**DESCRIPTION OF THE TASK**
Below this line is a set of entries; quote exactly the lines from the line that contains "Screen dimensions: 128x113" to the line that contains "Given: Click the Specifications heading", both lines included.

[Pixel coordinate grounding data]
↓↓↓

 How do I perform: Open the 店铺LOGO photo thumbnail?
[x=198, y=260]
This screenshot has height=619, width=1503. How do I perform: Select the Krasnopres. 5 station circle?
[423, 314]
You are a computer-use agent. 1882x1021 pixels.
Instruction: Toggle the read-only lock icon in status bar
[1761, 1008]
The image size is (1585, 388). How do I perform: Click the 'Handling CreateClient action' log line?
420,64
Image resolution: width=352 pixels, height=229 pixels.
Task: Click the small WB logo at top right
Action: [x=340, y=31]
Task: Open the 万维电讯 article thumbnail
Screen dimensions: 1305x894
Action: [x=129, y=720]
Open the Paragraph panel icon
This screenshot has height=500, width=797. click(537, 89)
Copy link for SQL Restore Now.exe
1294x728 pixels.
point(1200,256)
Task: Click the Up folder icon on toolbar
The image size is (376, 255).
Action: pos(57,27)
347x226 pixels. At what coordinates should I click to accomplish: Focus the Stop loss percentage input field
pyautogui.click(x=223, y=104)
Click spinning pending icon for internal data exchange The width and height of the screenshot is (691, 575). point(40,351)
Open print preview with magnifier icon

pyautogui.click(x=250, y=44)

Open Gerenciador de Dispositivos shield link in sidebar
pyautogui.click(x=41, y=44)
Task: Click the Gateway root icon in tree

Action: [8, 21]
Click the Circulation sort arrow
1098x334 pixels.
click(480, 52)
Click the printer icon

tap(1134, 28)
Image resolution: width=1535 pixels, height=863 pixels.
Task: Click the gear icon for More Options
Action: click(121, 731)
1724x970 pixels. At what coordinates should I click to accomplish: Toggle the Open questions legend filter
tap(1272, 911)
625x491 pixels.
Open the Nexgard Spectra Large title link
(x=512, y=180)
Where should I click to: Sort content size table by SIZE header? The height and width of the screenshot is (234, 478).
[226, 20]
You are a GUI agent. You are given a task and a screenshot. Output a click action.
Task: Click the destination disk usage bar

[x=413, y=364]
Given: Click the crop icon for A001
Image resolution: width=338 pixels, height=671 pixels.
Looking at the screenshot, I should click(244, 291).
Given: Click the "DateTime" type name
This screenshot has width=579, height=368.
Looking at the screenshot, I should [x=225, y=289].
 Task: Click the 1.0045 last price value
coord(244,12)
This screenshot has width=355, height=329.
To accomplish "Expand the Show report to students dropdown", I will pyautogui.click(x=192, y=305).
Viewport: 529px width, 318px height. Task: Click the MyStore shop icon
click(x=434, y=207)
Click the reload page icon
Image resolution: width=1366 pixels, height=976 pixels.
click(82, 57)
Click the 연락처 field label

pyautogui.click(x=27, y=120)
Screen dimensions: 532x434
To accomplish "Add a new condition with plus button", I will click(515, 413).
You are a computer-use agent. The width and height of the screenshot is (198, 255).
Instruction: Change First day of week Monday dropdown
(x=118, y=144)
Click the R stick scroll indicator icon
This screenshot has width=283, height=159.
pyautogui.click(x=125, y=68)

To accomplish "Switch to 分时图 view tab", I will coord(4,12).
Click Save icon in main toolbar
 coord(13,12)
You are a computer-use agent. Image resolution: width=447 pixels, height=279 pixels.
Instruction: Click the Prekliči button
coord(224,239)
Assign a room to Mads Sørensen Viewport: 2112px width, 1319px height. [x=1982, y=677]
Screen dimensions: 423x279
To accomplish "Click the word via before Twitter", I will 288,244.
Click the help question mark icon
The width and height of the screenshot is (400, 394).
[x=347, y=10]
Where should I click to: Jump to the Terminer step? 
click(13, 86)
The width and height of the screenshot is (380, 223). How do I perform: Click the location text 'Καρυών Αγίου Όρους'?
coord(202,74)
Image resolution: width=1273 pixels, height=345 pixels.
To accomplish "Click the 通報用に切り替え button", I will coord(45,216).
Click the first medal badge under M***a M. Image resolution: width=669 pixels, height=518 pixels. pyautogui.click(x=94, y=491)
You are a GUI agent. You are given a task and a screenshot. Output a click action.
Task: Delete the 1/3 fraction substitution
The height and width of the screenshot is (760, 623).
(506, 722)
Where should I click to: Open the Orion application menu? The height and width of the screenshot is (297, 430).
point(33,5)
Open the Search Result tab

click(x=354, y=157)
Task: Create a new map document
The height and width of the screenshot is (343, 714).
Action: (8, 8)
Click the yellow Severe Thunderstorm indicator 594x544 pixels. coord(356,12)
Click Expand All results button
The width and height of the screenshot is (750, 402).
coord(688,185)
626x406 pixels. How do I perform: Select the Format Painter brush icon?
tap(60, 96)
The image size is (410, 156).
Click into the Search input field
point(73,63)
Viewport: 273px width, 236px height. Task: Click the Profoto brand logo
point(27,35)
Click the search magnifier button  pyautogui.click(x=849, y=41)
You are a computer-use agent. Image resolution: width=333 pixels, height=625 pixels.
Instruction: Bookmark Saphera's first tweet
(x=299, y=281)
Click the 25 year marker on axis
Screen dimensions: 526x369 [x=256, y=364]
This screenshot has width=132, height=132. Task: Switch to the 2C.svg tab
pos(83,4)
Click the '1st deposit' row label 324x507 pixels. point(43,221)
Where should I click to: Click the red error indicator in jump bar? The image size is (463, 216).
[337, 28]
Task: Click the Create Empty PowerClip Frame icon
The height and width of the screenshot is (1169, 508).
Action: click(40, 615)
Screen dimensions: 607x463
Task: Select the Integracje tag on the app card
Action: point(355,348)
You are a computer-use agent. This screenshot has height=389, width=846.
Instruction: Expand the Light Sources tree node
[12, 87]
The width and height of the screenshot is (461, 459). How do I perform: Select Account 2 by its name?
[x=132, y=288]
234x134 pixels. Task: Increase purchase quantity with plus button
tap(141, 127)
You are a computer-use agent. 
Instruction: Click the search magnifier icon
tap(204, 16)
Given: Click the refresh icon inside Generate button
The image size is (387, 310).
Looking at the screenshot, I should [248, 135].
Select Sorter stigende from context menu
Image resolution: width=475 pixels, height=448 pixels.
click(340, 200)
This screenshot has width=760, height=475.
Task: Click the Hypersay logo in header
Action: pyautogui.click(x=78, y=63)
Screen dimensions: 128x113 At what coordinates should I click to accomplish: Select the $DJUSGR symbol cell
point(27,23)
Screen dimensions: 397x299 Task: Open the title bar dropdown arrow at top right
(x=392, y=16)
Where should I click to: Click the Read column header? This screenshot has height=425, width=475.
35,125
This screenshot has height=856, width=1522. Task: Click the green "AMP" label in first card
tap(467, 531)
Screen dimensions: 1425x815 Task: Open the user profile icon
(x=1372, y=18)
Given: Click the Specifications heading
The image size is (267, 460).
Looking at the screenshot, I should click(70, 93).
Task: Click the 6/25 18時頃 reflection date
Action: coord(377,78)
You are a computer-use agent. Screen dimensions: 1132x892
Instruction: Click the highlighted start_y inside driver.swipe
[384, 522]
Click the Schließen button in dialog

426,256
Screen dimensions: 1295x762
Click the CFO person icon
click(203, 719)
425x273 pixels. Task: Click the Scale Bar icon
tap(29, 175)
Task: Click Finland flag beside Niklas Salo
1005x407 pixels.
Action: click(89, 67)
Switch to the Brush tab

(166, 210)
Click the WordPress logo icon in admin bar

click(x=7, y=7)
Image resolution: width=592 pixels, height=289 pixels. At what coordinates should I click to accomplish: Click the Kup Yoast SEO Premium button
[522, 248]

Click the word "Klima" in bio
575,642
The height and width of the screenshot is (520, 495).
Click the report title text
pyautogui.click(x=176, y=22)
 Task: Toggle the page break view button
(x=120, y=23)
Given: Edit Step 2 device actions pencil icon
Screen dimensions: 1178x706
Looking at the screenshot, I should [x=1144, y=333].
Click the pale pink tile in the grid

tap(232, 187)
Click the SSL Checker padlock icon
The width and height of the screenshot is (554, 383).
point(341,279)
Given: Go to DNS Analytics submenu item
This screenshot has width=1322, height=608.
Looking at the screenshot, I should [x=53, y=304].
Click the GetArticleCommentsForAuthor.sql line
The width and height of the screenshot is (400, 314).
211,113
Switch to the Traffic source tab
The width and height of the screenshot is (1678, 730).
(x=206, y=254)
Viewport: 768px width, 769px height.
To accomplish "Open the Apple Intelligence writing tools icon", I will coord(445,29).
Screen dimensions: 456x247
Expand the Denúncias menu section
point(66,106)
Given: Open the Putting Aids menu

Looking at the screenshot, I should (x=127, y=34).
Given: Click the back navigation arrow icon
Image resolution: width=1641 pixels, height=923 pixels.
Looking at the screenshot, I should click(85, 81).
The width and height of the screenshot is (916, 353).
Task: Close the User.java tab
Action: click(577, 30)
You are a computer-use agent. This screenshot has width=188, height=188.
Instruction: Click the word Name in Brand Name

↑↑↑

**COMPLETED TASK**
Screen dimensions: 128x113 At what coordinates should I click to accomplish: Select the $DJUSGR symbol cell
point(27,23)
Screen dimensions: 397x299 Task: Open the title bar dropdown arrow at top right
(x=392, y=16)
Where should I click to: Click the Read column header? This screenshot has height=425, width=475.
35,125
This screenshot has height=856, width=1522. Task: Click the green "AMP" label in first card
tap(467, 531)
Screen dimensions: 1425x815 Task: Open the user profile icon
(x=1372, y=18)
Given: Click the Specifications heading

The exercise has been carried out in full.